In other words, in the shared conveyance area Z (the shared guide
area), a sheet conveyance direction of the sheet in the first sheet
conveyance path Wa is the same as a sheet conveyance direction of
the sheet in the second sheet conveyance path Wb. In the
above-described configuration, the first sheet conveyance path Wa
and the second sheet conveyance path Wb can be brought close to
each other, and the folding apparatus can be downsized, compared to
the configuration in which the guide 35 guides the sheet in the
first conveyance path Wa and the sheet in the second conveyance
path Wb in mutually different directions.
[0087] In the first variation, the guide opposite the guide 35 is
not also disposed in the shared conveyance area Z (the shared guide
area), and the shared conveyance area Z is opened to make it easy
to remove the remaining sheets when the malfunction stops the
operation of the folding apparatus. Setting the second shared sheet
detector 34 to detect whether the sheet exists in the shared
conveyance area Z (the shared guide area) when the malfunction such
as the sheet jam occurs enables detection of whether the sheet
exists in each of the first sheet conveyance path Wa and the second
sheet conveyance path Wb.
[0088] The guide 35 in the first variation also has a substantially
U-shaped cross section and has a guide shape to change the sheet
conveyance direction by 90.degree. or more, which reduces the
apparatus size.
[0089] In the first variation, the angle formed between the guide
that receives the sheet ejected by the first conveyance roller pair
117a and the guide surface on which the guide 35 receives the sheet
and the angle formed between the guide that receives the sheet
ejected by the second conveyance roller pair 18 and the guide
surface on which the guide 35 receives the sheet are also acute
angles.
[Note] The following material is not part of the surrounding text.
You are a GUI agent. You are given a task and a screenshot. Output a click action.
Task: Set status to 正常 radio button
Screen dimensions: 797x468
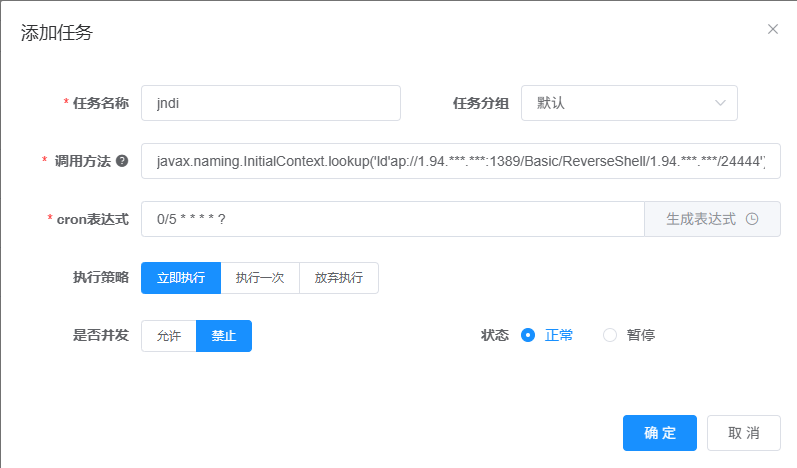529,335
As a result, the sheet ejected by the first conveyance
roller pair 117a contacts the guide surface on which the guide 35
receives the sheet at the acute angle .theta.1. Similarly, the
sheet ejected by the second conveyance roller pair 18 contacts the
guide surface on which the guide 35 receives the sheet at the acute
angle .theta.2. This configuration can smoothly guide the sheet to
the guide 35.
[0090] Second Variation
[0091] FIG. 11 is a schematic diagram illustrating a sheet
processing apparatus according to a second variation.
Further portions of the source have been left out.